The mountainous interior of the island, “like the central ridges of a crocodile’s armour” as Fleming put it in “Live and Let Die,” is a constant pull on the steering wheel, back and forth, through little villages, past cliffside sundries shops and on numerous detours into rutted, gravel-spattered dirt roads. It’s a relief to reach the other side and spill into the ramshackle town of Port Maria, its pristine aquiline bay punctuated by the diminutive and uninhabited Cabarita Island, which inspired Surprise Island, the fictional hideout of Mr. Big.
Fleming and his wife, Ann, were married in Port Maria’s town hall, which still stands. She didn’t share her husband’s love of Jamaica, never staying as long as he did. But his best man and local neighbor, Noël Coward, was equally smitten with the place. Coward was a year-round island resident and a tax exile who died there in 1973. The home he built, Blue Harbour, is a compound of seaside bungalows overlooking Port Maria’s bay. Guests can now stay there if they can find it. The only marker is a small, faded sign pointing down a heavily potholed road leading to a rusty white gate.
Judging by the décor and electrical wiring, Blue Harbour has pretty much been left untouched. But despite its rough edges, provincial food and generally musty condition, it has three things going for it: a stunning perch over the sea, a cliffside saltwater pool and a rich history. You can imagine a rotating cast of celebrities like Errol Flynn (who also lived on the North Coast), Katharine Hepburn, Elizabeth Taylor, James Mason and Laurence Olivier, all lounging poolside. The living room is hung with pictures of celebrities like Sean Connery, Alec Guinness clowning in the pool in Arabian headdress and a group shot that included the Flemings.

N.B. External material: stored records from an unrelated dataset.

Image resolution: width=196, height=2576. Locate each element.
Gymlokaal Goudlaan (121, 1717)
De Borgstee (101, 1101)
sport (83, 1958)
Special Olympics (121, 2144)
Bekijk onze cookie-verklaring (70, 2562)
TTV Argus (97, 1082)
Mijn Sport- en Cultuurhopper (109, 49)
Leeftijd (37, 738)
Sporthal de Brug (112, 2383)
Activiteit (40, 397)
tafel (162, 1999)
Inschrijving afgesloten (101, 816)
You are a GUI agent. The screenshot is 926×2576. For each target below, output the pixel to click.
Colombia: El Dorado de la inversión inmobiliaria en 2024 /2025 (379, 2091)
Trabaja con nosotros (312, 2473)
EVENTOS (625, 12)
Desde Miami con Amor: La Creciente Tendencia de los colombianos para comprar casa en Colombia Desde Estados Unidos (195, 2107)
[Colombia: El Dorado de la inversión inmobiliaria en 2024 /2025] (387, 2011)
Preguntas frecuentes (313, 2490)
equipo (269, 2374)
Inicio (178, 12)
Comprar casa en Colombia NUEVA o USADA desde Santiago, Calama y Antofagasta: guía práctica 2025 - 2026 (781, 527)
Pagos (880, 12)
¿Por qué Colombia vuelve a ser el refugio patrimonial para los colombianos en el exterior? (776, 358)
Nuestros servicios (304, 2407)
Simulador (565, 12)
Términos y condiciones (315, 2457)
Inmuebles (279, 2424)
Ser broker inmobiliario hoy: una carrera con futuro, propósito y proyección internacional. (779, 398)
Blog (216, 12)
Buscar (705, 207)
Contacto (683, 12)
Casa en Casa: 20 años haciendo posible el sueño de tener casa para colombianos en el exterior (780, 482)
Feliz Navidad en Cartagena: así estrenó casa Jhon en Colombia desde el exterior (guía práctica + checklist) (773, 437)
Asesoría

The scene became too much for Coward, who relocated to a higher perch above Blue Harbour. His retreat from his retreat, Firefly, is now a museum and his grave site. His friends gave their homes colorful names as well. Fleming’s haven, about 10 miles west, was Goldeneye, named for a wartime operation he was involved in, and now one of the most exclusive resorts on the island. Between the two writers lived Blanche Blackwell, at Bolt.
Of his mother’s relationship with Fleming, Chris Blackwell simply told me that she was a good friend of his and was very fond of him. As a thank you gift for a stay at Goldeneye, Ms. Blackwell gave Fleming a small boat she had christened Octopussy. She may have also been an inspiration for Honeychile Rider, the Bond girl from “Dr. No,” who, like Ms. Blackwell, was the Jamaica-born child of an old island family and a passionate student of sea life.
Situated in the small town of Oracabessa, once a banana port, Goldeneye is an unassuming patch of land with stone paths and trees planted by former famous guests. Handwritten signs mark the mango planted by Pierce Brosnan, the lime tree by Harrison Ford, the royal palms by the Clintons. Set among them are three villas that, with Fleming’s original house and a restaurant overlooking the ocean, make up the current property. Where the restaurant sits, a gazebo once stood. Fleming liked to take notes in it, and it once served as a command station when Prime Minister Anthony Eden of Britain visited Goldeneye in 1956 (another boon for Jamaican public relations).